Prions eaten in contaminated food were thought to pass undigested through the gut wall into specialised lymphoid tissue called Peyer’s patches, where they multiplied up before spreading to the central nervous system.
Now, Martin Jeffrey of the UK Veterinary Laboratories Agency in Penicuik, Midlothian, has examined fifty sheep to see what happens to the prions thought to cause scrapie, the ovine equivalent of BSE, and found the opposite.
They injected enormous half gram doses of liquefied brain tissue from sheep that had died of scrapie directly into the gut lining of healthy sheep. They then monitored what happened to the millions of abnormal prions. Surprisingly, these prions didn’t migrate to Peyer’s patches as expected, but were digested or vanished into lymph nodes.
Separate experiments also revealed that abnormal prions can easily be digested by sheep stomach juices, so even if an animal ingested large quantities of infected feed, hardly any abnormal prions would survive.
The results don’t challenge the assumption that infected cattle feed and beef can cause disease. In the three sheep that developed scrapie after being injected with the diseased tissue, abnormal prions began accumulating in the Peyer’s patches 30 days later, even though all the prions from the original gut injections had long gone. Further investigations revealed that the prions were being formed afresh by cells in the Peyer’s patches.
Jeffrey suggests that another ingredient of the liquefied sheep brain may be responsible for triggering the cells to produce the abnormal prions – a highly controversial view (Journal of Pathology, vol 209, p 4). “It would be over-interpretation to say we have evidence for another infectious agent,” says Jeffrey. “But the prion hypothesis is less than satisfactory.”
Adapted from a New Scientist Press Release
I heard Stanley Prusiner speak at a scientific meeting about his prion work a few years ago, I think after he won the Nobel prize for it.
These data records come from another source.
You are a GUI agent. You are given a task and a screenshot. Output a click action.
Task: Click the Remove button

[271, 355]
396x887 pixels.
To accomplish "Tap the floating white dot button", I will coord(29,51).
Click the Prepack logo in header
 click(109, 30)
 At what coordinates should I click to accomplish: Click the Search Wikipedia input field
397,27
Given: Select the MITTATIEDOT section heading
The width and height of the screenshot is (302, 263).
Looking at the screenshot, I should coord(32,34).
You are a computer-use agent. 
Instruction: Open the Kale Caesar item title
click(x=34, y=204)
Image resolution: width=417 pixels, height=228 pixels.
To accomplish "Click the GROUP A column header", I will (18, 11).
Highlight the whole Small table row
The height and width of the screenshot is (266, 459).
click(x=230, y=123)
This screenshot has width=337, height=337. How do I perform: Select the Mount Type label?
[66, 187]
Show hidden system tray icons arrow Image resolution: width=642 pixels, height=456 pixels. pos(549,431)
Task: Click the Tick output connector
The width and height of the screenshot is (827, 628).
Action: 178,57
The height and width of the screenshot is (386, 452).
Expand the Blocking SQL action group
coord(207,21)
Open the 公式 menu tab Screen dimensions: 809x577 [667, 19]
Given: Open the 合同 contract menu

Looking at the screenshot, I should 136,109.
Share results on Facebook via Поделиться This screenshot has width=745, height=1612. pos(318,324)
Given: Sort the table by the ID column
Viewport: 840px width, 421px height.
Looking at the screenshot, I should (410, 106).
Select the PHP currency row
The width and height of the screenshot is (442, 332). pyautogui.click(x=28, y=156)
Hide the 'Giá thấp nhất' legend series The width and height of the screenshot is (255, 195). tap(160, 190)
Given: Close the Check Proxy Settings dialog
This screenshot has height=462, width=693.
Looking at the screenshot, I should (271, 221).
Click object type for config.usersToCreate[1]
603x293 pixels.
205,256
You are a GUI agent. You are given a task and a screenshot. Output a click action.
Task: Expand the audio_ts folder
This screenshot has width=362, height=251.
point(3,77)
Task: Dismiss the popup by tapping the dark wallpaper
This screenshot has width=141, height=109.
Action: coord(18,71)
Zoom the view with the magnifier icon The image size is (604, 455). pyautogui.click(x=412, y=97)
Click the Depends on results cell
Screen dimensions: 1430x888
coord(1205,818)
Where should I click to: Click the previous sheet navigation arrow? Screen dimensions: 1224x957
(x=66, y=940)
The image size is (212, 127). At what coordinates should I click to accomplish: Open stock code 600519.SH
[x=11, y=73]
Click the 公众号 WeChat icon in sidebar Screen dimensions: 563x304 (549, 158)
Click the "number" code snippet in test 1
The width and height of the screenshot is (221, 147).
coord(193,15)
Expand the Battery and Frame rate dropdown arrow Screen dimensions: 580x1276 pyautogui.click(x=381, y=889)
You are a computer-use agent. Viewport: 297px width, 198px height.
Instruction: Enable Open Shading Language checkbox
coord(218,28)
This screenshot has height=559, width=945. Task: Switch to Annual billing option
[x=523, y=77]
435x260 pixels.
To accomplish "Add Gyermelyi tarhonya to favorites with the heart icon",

I’m no expert in biochemistry, but I have to say it didn’t sound terribly convincing to me as a physicist.
The question is, what IS behind the disease, if not the proteins? Or could it still be that, despite this present research, a tiny fraction of the protein does sometimes survive, enough to trigger the disease in the brain? Other than prions, the smallest infectious agents are viruses, so could this be some sort of virus still, remaining undetected all these years?
I agree AP. It has always struck me as odd from a chemist’s point of view that somehow a rogue protein strand could get through the digestive system and trigger proteins beyond the blood-brain barrier to convert themselves into copies of said rogue…
db
We know that DNA can be its own model, as can RNA. Protein interacts with both, and autocatalytic RNA has been shown to exist as well.
In certain microorganisms complex peptides can be formed in situ without being translated from RNA (from DNA). These aren’t anywhere as big as normal proteins, and the complexes that create them are large, but consist of nothing BUT protein. So we have peptides direct from protein without any nucleic acid intermediary.
So far as I know nobody has asked (or looked to see) whether more complex peptides or even full proteins could be made by other protein complexes.
Short of actual synthesis we have proteins which shoehorn nascent strings into preferred shapes- the prion theory depends on such a function going awry, and misshapen protein then auto-shaping others of its sequence into the wrong configuration by recruitment.
I’ve often wondered how it is that prions could recruit their own and reshape them- isn’t charge/shape complementarity required to do this? Perhaps there is another species at work here- it might even be something as simple as a short peptide, or a piece of the prion, or of the shoehorn.
Oh well, boys, back to the lab….
Jess Tauber
Not because I thought it was a good theory (I’ve never considered myself knowledgeable enough in subject to form an opinion either way), but because it felt like it was further blurring the boundary between life and non-life.
Personally, I’ve always included viruses in my definition of life, but thought that prions made that categorization slightly more problematic. Of course, if prion theory turns out to be false, perhaps I can resurrect my nice, clean definition of what is “alive”. (Not meant to be useful, just a personal definition that helps me make sense of the world.)